» **Work item**
Once the line with "Task: Click the arrow" is found in the entries below, repeat it and each following line exactly, up to and including the line with "Image resolution: width=1535". Add no other lines.

» **Data records**

—————

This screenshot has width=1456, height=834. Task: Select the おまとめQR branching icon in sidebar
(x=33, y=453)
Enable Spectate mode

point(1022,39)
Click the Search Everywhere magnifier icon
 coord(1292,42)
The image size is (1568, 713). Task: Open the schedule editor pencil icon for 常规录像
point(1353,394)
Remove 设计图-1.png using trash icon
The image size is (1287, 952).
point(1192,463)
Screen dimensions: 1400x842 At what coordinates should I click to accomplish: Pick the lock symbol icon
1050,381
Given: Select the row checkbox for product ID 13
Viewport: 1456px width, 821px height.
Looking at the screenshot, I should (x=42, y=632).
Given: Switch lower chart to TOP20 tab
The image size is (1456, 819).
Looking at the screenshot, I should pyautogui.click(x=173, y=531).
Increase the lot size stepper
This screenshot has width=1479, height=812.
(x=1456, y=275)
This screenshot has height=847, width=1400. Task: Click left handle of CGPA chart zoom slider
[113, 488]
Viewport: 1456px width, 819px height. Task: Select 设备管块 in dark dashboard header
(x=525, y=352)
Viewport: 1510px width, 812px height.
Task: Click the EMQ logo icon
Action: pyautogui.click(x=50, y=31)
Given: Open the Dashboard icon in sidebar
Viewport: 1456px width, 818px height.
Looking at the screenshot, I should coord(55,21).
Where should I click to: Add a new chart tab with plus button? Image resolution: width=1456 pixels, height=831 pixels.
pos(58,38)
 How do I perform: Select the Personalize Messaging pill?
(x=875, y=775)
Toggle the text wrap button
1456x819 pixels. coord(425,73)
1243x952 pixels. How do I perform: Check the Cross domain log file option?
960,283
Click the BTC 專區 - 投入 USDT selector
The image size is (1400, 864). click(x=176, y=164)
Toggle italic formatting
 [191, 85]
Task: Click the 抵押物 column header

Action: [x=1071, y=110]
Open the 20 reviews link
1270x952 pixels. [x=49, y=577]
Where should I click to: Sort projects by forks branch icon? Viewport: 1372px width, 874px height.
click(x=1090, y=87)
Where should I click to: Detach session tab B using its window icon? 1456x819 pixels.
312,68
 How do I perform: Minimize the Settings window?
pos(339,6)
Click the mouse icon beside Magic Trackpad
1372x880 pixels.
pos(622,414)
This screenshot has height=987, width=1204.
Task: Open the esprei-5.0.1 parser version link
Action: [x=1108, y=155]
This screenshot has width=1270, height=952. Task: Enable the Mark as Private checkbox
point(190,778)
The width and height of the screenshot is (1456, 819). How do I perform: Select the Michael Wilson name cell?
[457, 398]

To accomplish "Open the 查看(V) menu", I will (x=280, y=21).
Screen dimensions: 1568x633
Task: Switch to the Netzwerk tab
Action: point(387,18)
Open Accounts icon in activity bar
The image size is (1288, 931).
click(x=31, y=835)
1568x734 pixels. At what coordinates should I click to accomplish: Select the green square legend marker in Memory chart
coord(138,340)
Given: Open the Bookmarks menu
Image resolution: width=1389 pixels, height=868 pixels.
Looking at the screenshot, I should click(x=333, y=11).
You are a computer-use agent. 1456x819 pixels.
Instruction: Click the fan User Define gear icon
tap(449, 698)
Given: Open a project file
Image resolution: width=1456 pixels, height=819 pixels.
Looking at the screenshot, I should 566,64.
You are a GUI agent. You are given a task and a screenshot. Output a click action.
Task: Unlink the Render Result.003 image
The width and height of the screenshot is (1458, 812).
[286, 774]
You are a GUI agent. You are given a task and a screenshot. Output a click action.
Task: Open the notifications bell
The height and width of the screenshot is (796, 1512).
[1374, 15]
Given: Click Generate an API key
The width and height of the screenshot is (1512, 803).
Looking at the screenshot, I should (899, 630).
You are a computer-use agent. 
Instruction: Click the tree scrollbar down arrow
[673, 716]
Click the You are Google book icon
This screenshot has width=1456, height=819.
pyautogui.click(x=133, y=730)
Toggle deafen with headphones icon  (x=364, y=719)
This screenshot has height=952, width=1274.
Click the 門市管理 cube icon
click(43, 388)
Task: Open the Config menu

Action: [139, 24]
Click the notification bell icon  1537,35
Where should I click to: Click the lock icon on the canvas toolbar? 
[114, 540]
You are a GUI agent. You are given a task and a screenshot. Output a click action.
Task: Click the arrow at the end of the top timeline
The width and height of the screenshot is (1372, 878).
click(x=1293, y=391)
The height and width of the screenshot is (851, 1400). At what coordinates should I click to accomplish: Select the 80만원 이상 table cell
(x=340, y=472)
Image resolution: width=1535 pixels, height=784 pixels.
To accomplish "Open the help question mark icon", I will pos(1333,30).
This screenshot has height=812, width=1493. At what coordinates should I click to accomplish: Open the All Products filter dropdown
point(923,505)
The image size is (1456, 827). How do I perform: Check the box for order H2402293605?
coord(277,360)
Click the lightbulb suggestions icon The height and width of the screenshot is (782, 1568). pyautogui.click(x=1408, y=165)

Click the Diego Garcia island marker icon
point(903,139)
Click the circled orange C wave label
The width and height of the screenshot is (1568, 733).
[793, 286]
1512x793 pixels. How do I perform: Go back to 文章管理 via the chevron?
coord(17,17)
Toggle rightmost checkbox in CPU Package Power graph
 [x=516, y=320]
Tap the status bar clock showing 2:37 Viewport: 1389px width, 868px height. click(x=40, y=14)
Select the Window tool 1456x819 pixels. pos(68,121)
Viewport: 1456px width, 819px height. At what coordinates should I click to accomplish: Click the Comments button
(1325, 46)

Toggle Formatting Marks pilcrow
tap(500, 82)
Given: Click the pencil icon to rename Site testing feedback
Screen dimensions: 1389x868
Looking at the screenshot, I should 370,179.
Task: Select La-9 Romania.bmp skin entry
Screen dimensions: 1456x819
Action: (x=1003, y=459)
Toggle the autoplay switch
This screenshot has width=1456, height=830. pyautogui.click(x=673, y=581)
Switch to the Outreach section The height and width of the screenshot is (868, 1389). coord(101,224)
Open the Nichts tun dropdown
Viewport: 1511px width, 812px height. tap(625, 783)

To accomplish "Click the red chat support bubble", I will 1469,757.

—————

» **Result of this task**
Task: Click the arrow at the end of the top timeline
The width and height of the screenshot is (1372, 878).
click(x=1293, y=391)
The height and width of the screenshot is (851, 1400). At what coordinates should I click to accomplish: Select the 80만원 이상 table cell
(x=340, y=472)
Image resolution: width=1535 pixels, height=784 pixels.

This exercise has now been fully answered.